Sunday, May 29, 2011

Rogate, the Fifth Sunday after Easter

Jesus' invitation to ask for anything in his name comes in today's Gospel, leading us to consider the meaning of his name, and the fact that "Jesus" means "I am salvation," which is in a sense the fuller meaning of the old name "Yahweh," meaning simply "I am." Hence all who are baptized in his name gain the privilege of praying in his stead, and expecting to receive all things in him. He demonstrated this abundantly by giving Israel more than they asked: they asked for deliverance, and he came to them in the flesh. So also he demonstrates this by giving us more than we expect: we pray for God's will on earth and the giving of daily bread, and he gives us the Bread of Life in the Holy Supper. We should therefore expect all good things to come to us, for they will in the end, when we shall receive more than our hearts can imagine. The sermon.

Given data:
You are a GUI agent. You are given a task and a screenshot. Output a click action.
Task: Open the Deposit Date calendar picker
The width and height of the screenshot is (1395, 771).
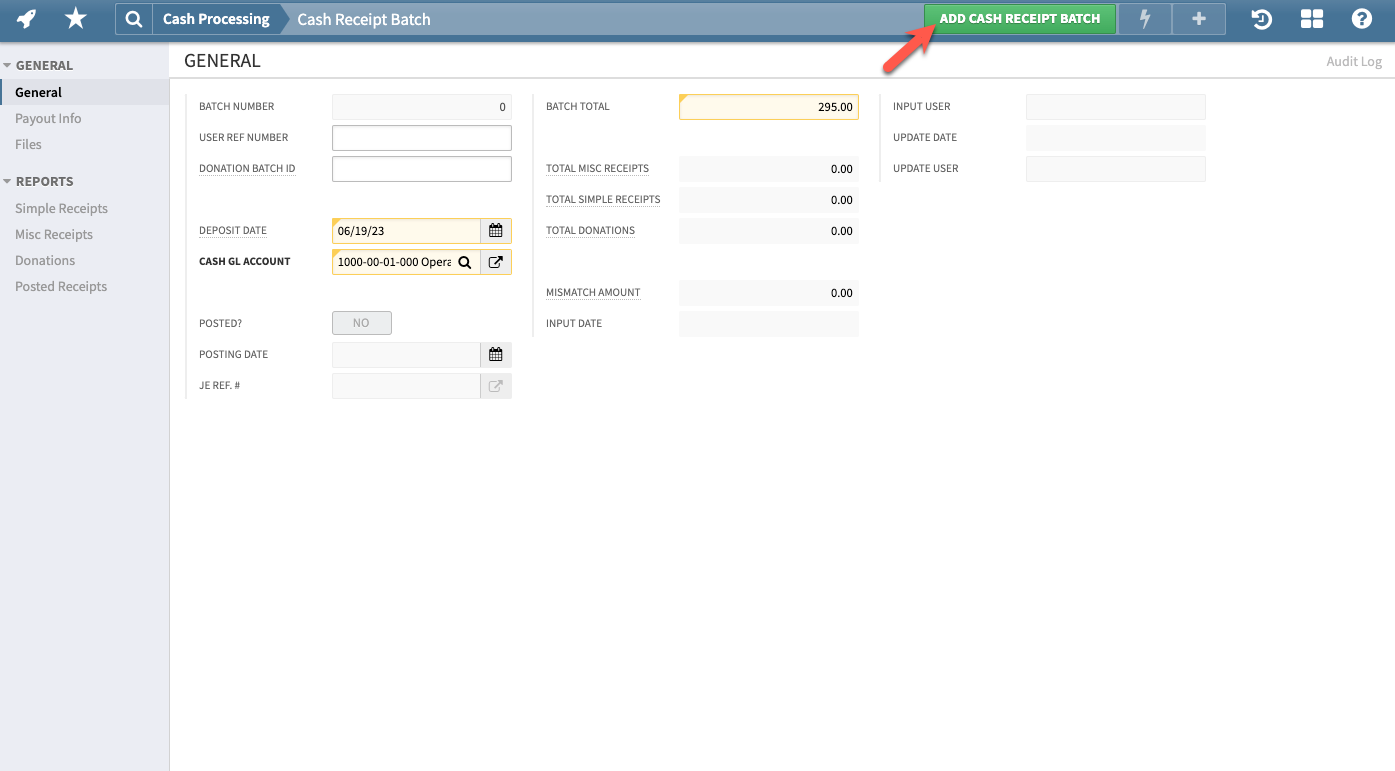click(x=495, y=230)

What needs to be done:
Answer these questions from the Rogate post:
1. What does the name "Jesus" mean?
2. What did Israel ask for?
3. What does he give us in the Holy Supper?
The listing has no connection to the Rogate post.

Output:
1. "I am salvation."
2. Deliverance.
3. The Bread of Life.